While ICO scams have made headline news, some enterprising thieves have made fake websites that imitate real projects to siphon money from their victims. According to Nikolay Shkilev, an advisor for a number of ICOs, about $4.5 million (7,513 ETH) has been stolen by such thieves.
“At the time of this writing, Etherscan says there are 92,945 ERC20 token contracts deployed on mainnet. And that’s only ERC20. That doesn’t include any of the more recent standards. Many of these token contracts had a token sale associated with them. If they gained even a modest amount of traction, scammers certainly tried to spoof them,” he wrote in a LinkedIn post.

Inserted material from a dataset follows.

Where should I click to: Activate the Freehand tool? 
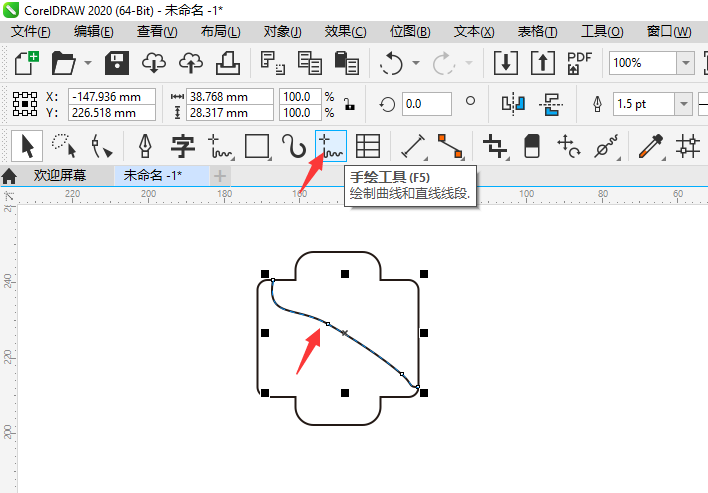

Shkilev’s data shows that some of these sites had domain names like “omisegotoken.com,” or “etnerscan.io,” which is a misspelling of “Etherscan,” leading some people to believe that this is a token sale by the famous blockchain explorer.
Looking through the list, we find many such imitations of real projects that can be convincing to the unversed observer. There’s even one that imitates the blockchain cloud service called “DADI,” using “dadi-cloud.net” as its domain. That’s not a far cry from “dadi.cloud,” the real URL.
Some of these fake ICOs managed to attract the attention of unfortunate victims who poured significant amounts of money into their tokens. The fake OmiseGO token site got 194.8431 ETH (~$93,000) from one person.
A visit to the fake site shows a convincing carbon copy of an older version of the official OmiseGO site.
Some of these websites are now defunct, but that still shouldn’t bring any comfort to investors.
In fact, scams are still a major part of the ICO market, according to a recent study by the Wall Street Journal. People willing to throw their money into a project should first exercise the necessary due diligence to ensure that they’re not entering a fake predatory site set up for the purpose of riding on the coattails of successful ICOs.